Berkaca dari kekuatan nyata ekonomi Uni Eropa, kiranya tidaklah berlebihan jika ASEAN kini berusaha mengadopsinya. Tentu derngan landasan sejumlah tingkat keunggulan obyektif potensi ekonomi regionalnya. Seperti kita ketahui, sumber daya alam ASEAN – katakanlah dari komoditas pertanian dan atau perkebunan – relatif menguasai pasar dunia. Sebagai gambaran, komoditas crude palm oil (CPO) dari Indonesia dan Malaysia tertinggi volume produksinya. Kedua negara ini peyumpang ekpor CPO dunia sampai sekitar 80%, meski dominasi pasarnya tidak mampu menjadikan dirinya sebagai prici maker (penentu harga). Di sisi lain, karet Indonesia dan Thailand termasuk eksportir utama dunia. Lada asal Indonesia, Malaysia dan Vietnam juga merupakan unggulan dunia. Demikian juga untuk hasil hutan seperti kayu lapis, log, rotan, tak bisa disangsikan lagi. Potensi sumberdaya ini akan menaimabh nilai dan kualitasnya jika diaitkan dengan sumber daya alam lainnya (mineral dan lain-lain), plus sumberdaya manusia. Harus kita catat, jumlah penduduk ASEAN merupakan magnet pasar yang luar biasa. Dengan mencermati pertumbuhan ekonomi sejumlah negara ASEAN, realitas potensi ini menjadi daya dorong untuk agresivitas ekpostir untuk berlaga di pasar ASEAN, di samping gerakan investasi.

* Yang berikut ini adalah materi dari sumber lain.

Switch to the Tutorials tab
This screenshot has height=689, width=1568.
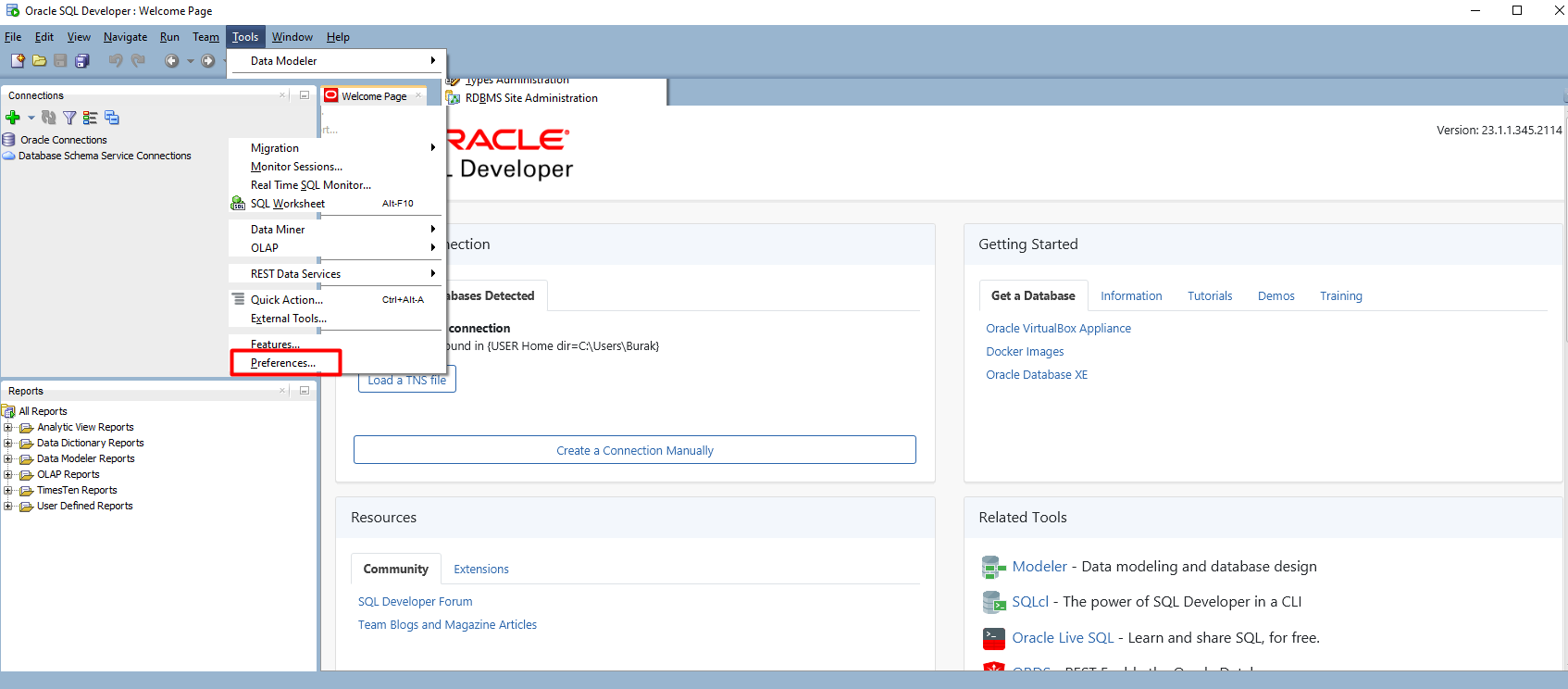click(1209, 296)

Secara simplistis kita dapat mencatat, potensi ekonomi berbasis regional Asia Tenggara sungguh prospektif. Karenanya, sungguh prospektif pula jika muncul pemikiran untuk membangun pasar bersama ASEAN. Pemikiran ini akan menjadi riil jika dibarengi dengan gagasan pemberlakuan mata uang bersama ASEAN. Inilah alat transaksi krusial, sebagaimana Euro dapat memainkan peran maksimal di tegah Uni Eropa yang segera mengangkat perekonomian negara-negara Eropa itu.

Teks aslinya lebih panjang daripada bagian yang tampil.